VoltDB is not like traditional database products. There is no such thing as a generic VoltDB "database". Each database is optimized for a specific application by compiling the schema, stored procedures, and partitioning information in to what is known as the VoltDB application catalog. The catalog is then loaded on one or more host machines to create the distributed database.
In VoltDB, each stored procedure is defined as a transaction. The stored procedure (i.e. transaction) succeeds or rolls back as a whole, ensuring database consistency.
By analyzing and precompiling the data access logic in the stored procedures, VoltDB can distribute both the data and the processing associated with it to the individual nodes on the cluster. In this way, each node of the cluster contains a unique "slice" of the data and the data processing.
At run-time, calls to the stored procedures are passed to the appropriate node of the cluster. When procedures are "single-partitioned" (meaning they operate on data within a single partition) the individual node executes the procedure by itself, freeing the rest of the cluster to handle other requests in parallel.
By using serialized processing, VoltDB ensures transactional consistency without the overhead of locking, latching, and transaction logs, while partitioning lets the database handle multiple requests at a time. As a general rule of thumb, the more processors (and therefore the more partitions) in the cluster, the more transactions VoltDB completes per second, providing an easy, almost linear path for scaling an application's capacity and performance.
When a procedure does require data from multiple partitions, one node acts as a coordinator and hands out the necessary work to the other nodes, collects the results and completes the task. This coordination makes multi-partitioned transactions generally slower than single-partitioned transactions. However, transactional integrity is maintained and the architecture of multiple parallel partitions ensures throughput is kept at a maximum.
It is important to note that the VoltDB architecture is optimized for throughput over latency. The latency of any one transaction (the time from when the transaction begins until processing ends) is similar in VoltDB to other databases. However, the number of transactions that can be completed in a second (i.e. throughput) is orders of magnitude higher because VoltDB reduces the amount of time that requests sit in the queue waiting to be executed. VoltDB achieves this improved throughput by eliminating the overhead required for locking, latching, and other administrative tasks.
Tables are partitioned in VoltDB based on a primary key that you, the developer or designer, specify. When you choose partitioning keys that match the way the data is accessed by the stored procedures, it optimizes execution at runtime.

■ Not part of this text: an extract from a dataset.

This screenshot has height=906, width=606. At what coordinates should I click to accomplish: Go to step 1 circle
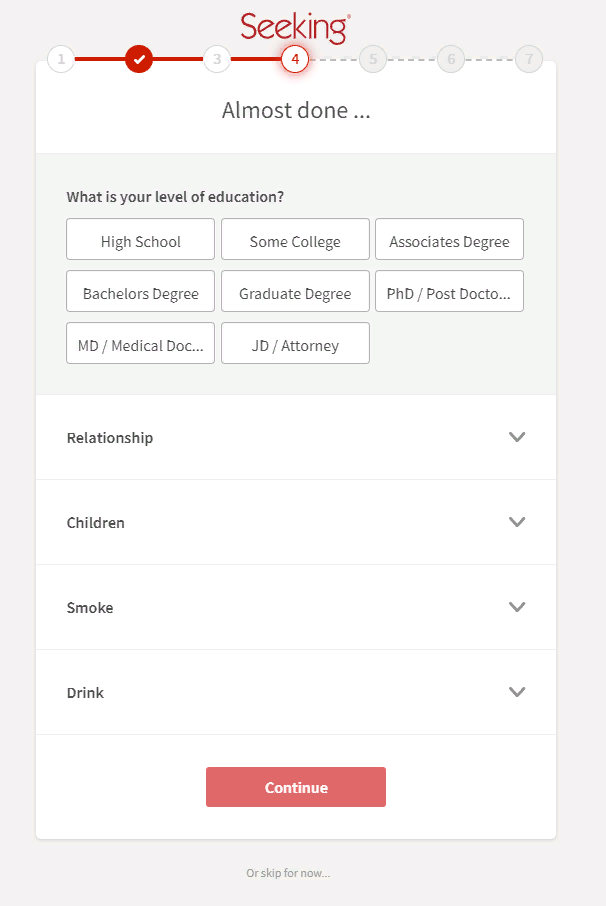pyautogui.click(x=61, y=59)
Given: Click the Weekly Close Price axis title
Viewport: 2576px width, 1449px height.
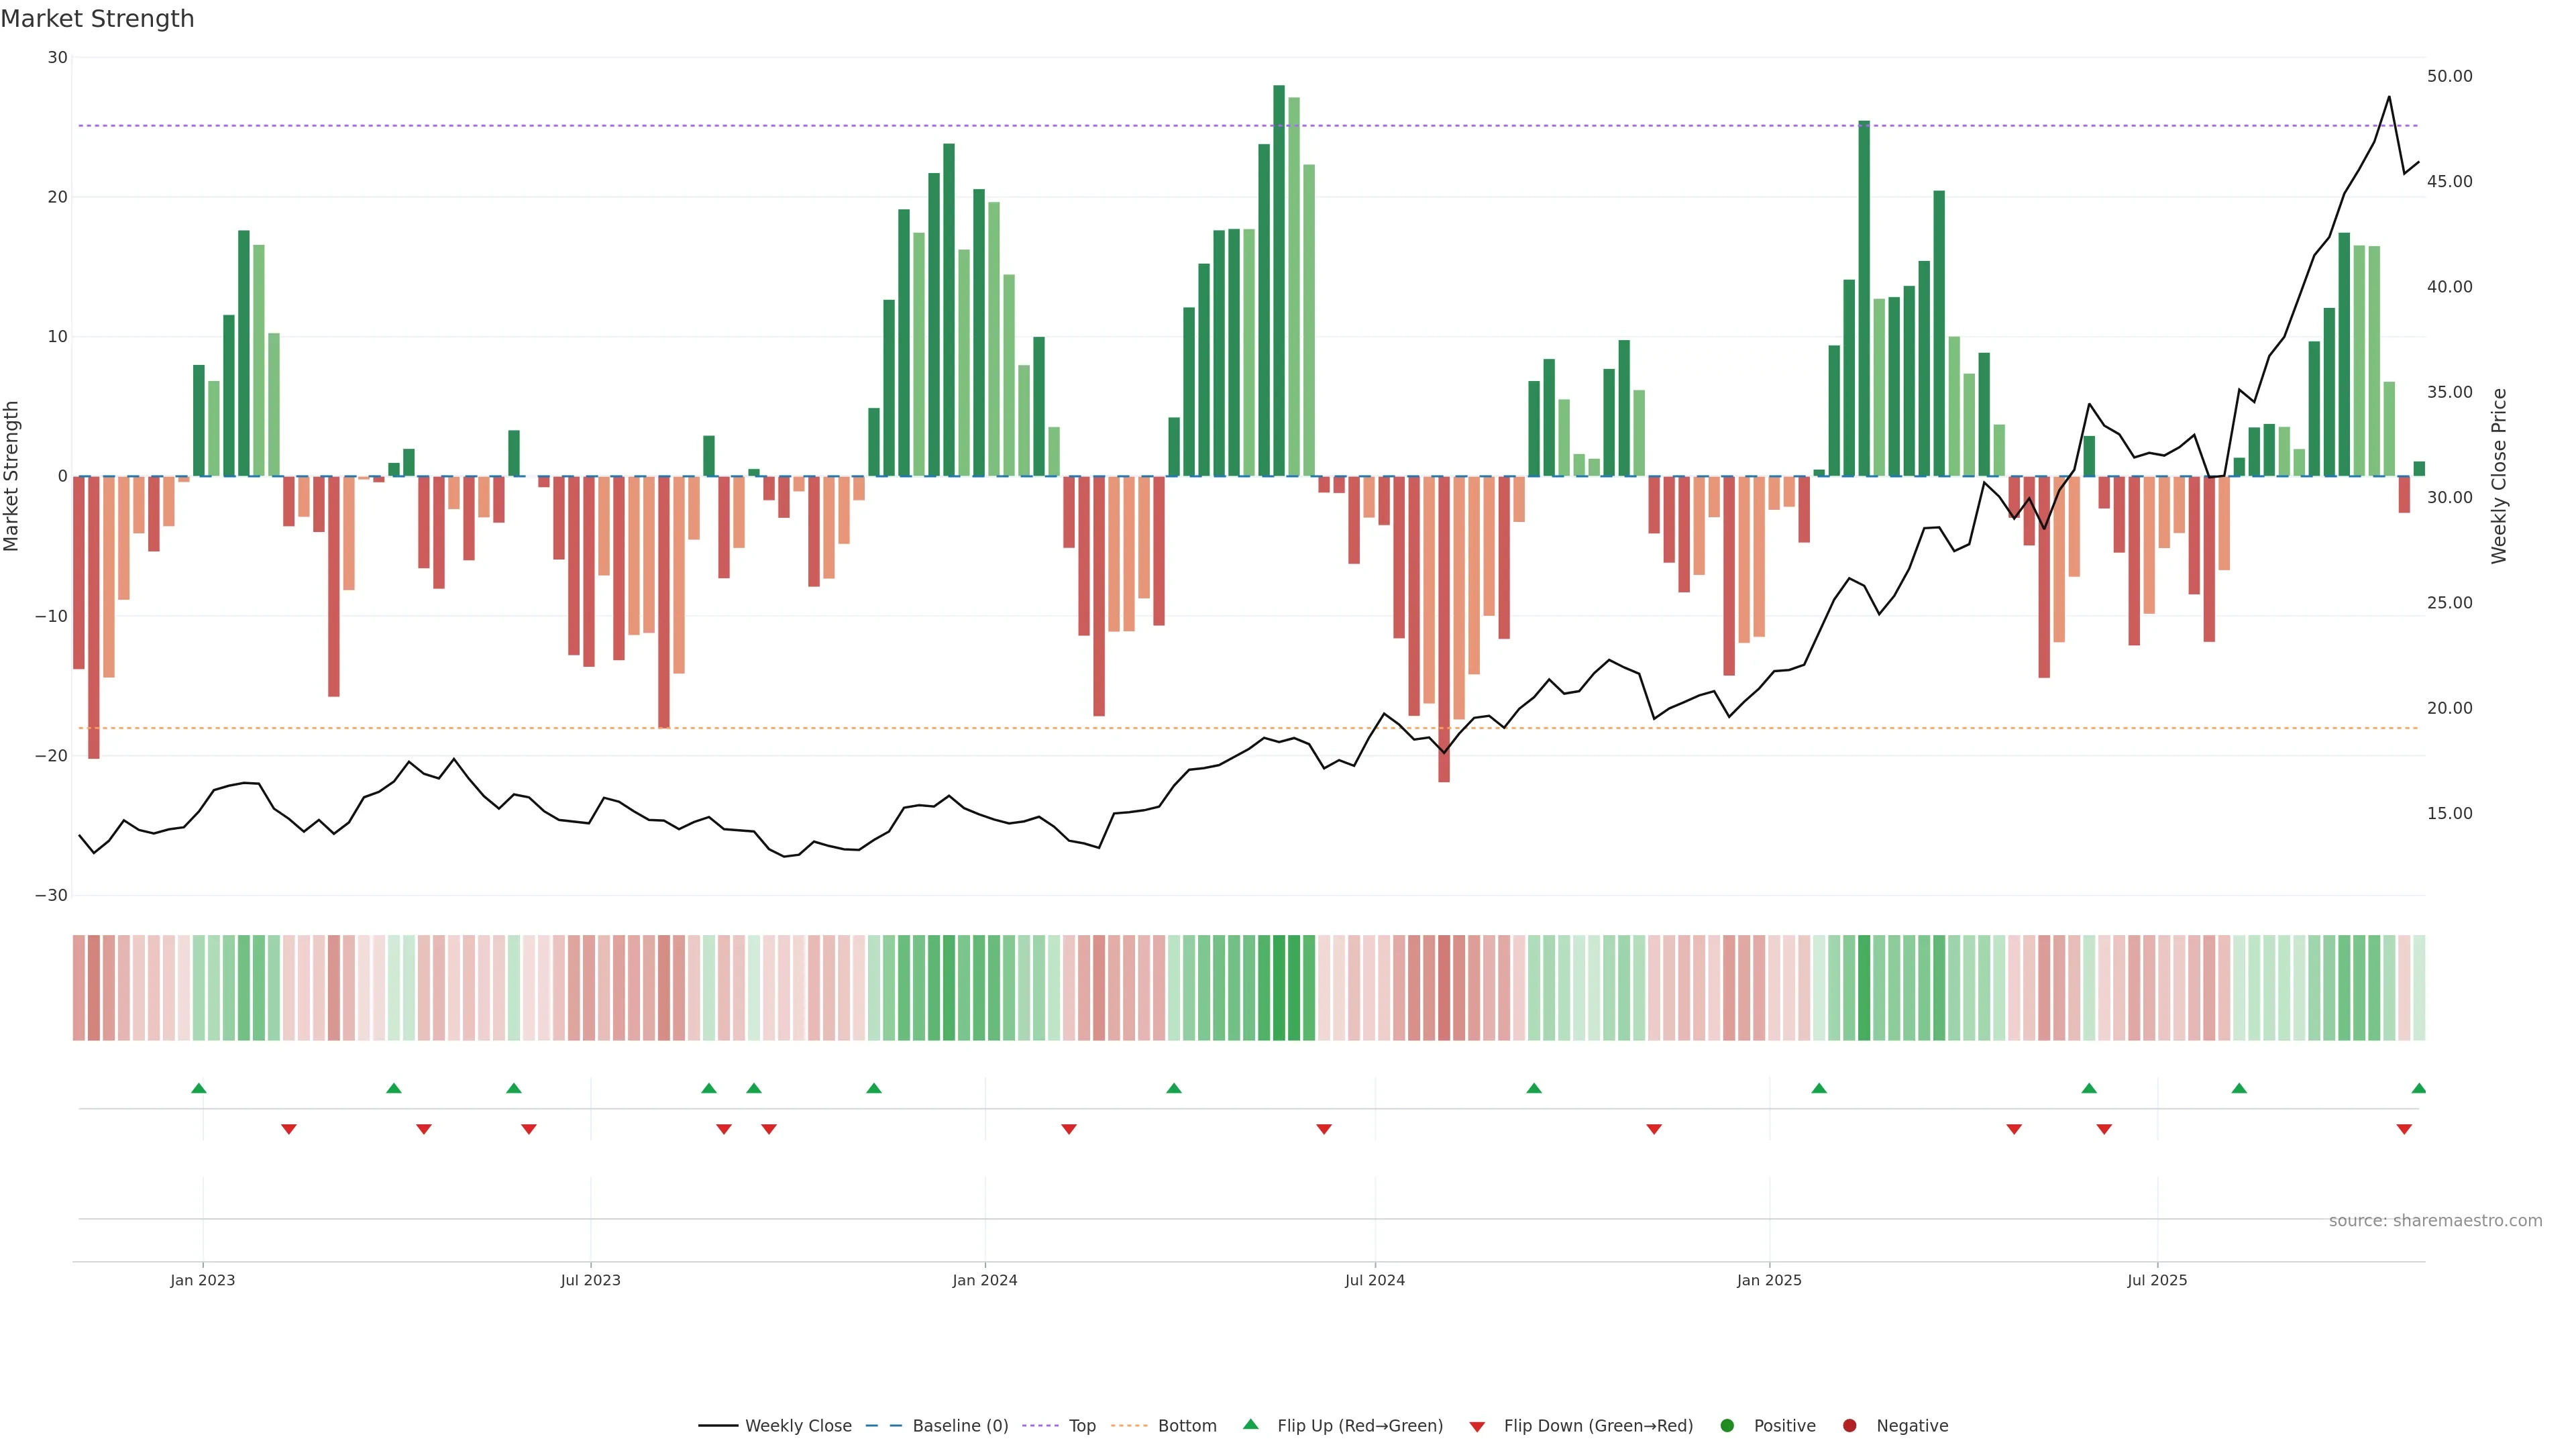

To further optimize performance, VoltDB allows certain database tables to be replicated to all partitions of the cluster. For small tables that are largely read-only, this allows stored procedures to create joins between this table and another larger table while remaining a single-partitioned transaction. For example, a retail merchandising database that uses product codes as the primary key may have one table that simply correlates the product code with the product's category and full name, Since this table is relatively small and does not change frequently (unlike inventory and orders) it can be replicated to all partitions. This way stored procedures can retrieve and return user-friendly product information when searching by product code without impacting the performance of order and inventory updates and searches.
The VoltDB architecture is designed to simplify the process of scaling the database to meet the changing needs of your application. Increasing the number of nodes in a VoltDB cluster both increases throughput (by increasing the number of simultaneous queues in operation) and increases the data capacity (by increasing the number of partitions used for each table).
Scaling up a VoltDB database is a simple process that doesn't require any changes to the database schema or application code. You can either:
Save the database (using a snapshot or command logging), update the deployment file to identify the number of nodes for the resized cluster, then restart the database using either restore or recover to reload the data.
Add nodes "on the fly" while the database is running.